→ Problem statement: Your answer must be an exact copy of every record.
*** Opening Entries provided ***
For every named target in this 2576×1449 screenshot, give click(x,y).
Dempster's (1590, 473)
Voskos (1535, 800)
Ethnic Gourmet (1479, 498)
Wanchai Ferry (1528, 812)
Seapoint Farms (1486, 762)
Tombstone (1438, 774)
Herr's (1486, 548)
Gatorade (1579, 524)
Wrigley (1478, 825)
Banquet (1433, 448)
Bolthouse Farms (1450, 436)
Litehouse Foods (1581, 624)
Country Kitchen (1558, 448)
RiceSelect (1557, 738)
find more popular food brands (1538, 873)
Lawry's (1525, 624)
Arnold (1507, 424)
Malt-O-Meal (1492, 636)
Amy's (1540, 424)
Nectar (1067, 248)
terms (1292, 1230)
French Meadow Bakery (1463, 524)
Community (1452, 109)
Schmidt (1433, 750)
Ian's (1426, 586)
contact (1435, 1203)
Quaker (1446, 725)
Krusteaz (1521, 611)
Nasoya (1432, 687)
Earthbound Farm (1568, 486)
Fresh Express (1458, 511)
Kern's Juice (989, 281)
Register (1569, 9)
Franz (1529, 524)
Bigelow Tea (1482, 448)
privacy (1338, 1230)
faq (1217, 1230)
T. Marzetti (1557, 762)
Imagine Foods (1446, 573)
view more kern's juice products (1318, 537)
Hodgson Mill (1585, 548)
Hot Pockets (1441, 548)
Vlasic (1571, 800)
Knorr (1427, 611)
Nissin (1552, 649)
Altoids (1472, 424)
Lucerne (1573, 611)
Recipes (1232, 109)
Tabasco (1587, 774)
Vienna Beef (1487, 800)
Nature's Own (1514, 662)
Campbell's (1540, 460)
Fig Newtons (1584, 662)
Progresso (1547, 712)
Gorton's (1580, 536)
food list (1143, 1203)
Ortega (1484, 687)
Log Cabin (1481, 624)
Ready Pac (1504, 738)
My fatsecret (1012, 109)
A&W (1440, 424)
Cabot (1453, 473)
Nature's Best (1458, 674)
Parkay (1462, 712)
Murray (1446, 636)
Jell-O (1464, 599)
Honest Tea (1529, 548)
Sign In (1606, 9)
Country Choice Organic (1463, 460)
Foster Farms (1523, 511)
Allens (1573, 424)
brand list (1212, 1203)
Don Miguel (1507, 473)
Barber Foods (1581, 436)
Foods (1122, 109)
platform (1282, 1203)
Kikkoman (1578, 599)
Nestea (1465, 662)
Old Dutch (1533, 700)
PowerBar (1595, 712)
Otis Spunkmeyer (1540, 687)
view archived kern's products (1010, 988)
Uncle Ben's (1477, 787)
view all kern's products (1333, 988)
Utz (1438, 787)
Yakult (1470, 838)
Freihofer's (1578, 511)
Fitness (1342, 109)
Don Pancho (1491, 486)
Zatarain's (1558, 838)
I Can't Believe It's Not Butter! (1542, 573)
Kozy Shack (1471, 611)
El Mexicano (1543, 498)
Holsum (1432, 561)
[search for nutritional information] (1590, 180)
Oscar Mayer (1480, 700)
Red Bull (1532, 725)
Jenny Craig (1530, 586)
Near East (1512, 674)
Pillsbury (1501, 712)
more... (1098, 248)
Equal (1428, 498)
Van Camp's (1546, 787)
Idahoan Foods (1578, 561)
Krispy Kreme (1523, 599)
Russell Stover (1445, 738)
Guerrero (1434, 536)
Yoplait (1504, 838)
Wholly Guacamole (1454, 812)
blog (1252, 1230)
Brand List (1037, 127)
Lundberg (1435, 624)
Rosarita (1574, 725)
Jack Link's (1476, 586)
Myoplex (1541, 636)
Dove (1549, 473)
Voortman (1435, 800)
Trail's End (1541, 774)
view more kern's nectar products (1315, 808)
*** Closing Entries provided ***
→ Answer:
For every named target in this 2576×1449 screenshot, give click(x,y).
Dempster's (1590, 473)
Voskos (1535, 800)
Ethnic Gourmet (1479, 498)
Wanchai Ferry (1528, 812)
Seapoint Farms (1486, 762)
Tombstone (1438, 774)
Herr's (1486, 548)
Gatorade (1579, 524)
Wrigley (1478, 825)
Banquet (1433, 448)
Bolthouse Farms (1450, 436)
Litehouse Foods (1581, 624)
Country Kitchen (1558, 448)
RiceSelect (1557, 738)
find more popular food brands (1538, 873)
Lawry's (1525, 624)
Arnold (1507, 424)
Malt-O-Meal (1492, 636)
Amy's (1540, 424)
Nectar (1067, 248)
terms (1292, 1230)
French Meadow Bakery (1463, 524)
Community (1452, 109)
Schmidt (1433, 750)
Ian's (1426, 586)
contact (1435, 1203)
Quaker (1446, 725)
Krusteaz (1521, 611)
Nasoya (1432, 687)
Earthbound Farm (1568, 486)
Fresh Express (1458, 511)
Kern's Juice (989, 281)
Register (1569, 9)
Franz (1529, 524)
Bigelow Tea (1482, 448)
privacy (1338, 1230)
faq (1217, 1230)
T. Marzetti (1557, 762)
Imagine Foods (1446, 573)
view more kern's juice products (1318, 537)
Hodgson Mill (1585, 548)
Hot Pockets (1441, 548)
Vlasic (1571, 800)
Knorr (1427, 611)
Nissin (1552, 649)
Altoids (1472, 424)
Lucerne (1573, 611)
Recipes (1232, 109)
Tabasco (1587, 774)
Vienna Beef (1487, 800)
Nature's Own (1514, 662)
Campbell's (1540, 460)
Fig Newtons (1584, 662)
Progresso (1547, 712)
Gorton's (1580, 536)
food list (1143, 1203)
Ortega (1484, 687)
Log Cabin (1481, 624)
Ready Pac (1504, 738)
My fatsecret (1012, 109)
A&W (1440, 424)
Cabot (1453, 473)
Nature's Best (1458, 674)
Parkay (1462, 712)
Murray (1446, 636)
Jell-O (1464, 599)
Honest Tea (1529, 548)
Sign In (1606, 9)
Country Choice Organic (1463, 460)
Foster Farms (1523, 511)
Allens (1573, 424)
brand list (1212, 1203)
Don Miguel (1507, 473)
Barber Foods (1581, 436)
Foods (1122, 109)
platform (1282, 1203)
Kikkoman (1578, 599)
Nestea (1465, 662)
Old Dutch (1533, 700)
PowerBar (1595, 712)
Otis Spunkmeyer (1540, 687)
view archived kern's products (1010, 988)
Uncle Ben's (1477, 787)
view all kern's products (1333, 988)
Utz (1438, 787)
Yakult (1470, 838)
Freihofer's (1578, 511)
Fitness (1342, 109)
Don Pancho (1491, 486)
Zatarain's (1558, 838)
I Can't Believe It's Not Butter! (1542, 573)
Kozy Shack (1471, 611)
El Mexicano (1543, 498)
Holsum (1432, 561)
[search for nutritional information] (1590, 180)
Oscar Mayer (1480, 700)
Red Bull (1532, 725)
Jenny Craig (1530, 586)
Near East (1512, 674)
Pillsbury (1501, 712)
more... (1098, 248)
Equal (1428, 498)
Van Camp's (1546, 787)
Idahoan Foods (1578, 561)
Krispy Kreme (1523, 599)
Russell Stover (1445, 738)
Guerrero (1434, 536)
Yoplait (1504, 838)
Wholly Guacamole (1454, 812)
blog (1252, 1230)
Brand List (1037, 127)
Lundberg (1435, 624)
Rosarita (1574, 725)
Jack Link's (1476, 586)
Myoplex (1541, 636)
Dove (1549, 473)
Voortman (1435, 800)
Trail's End (1541, 774)
view more kern's nectar products (1315, 808)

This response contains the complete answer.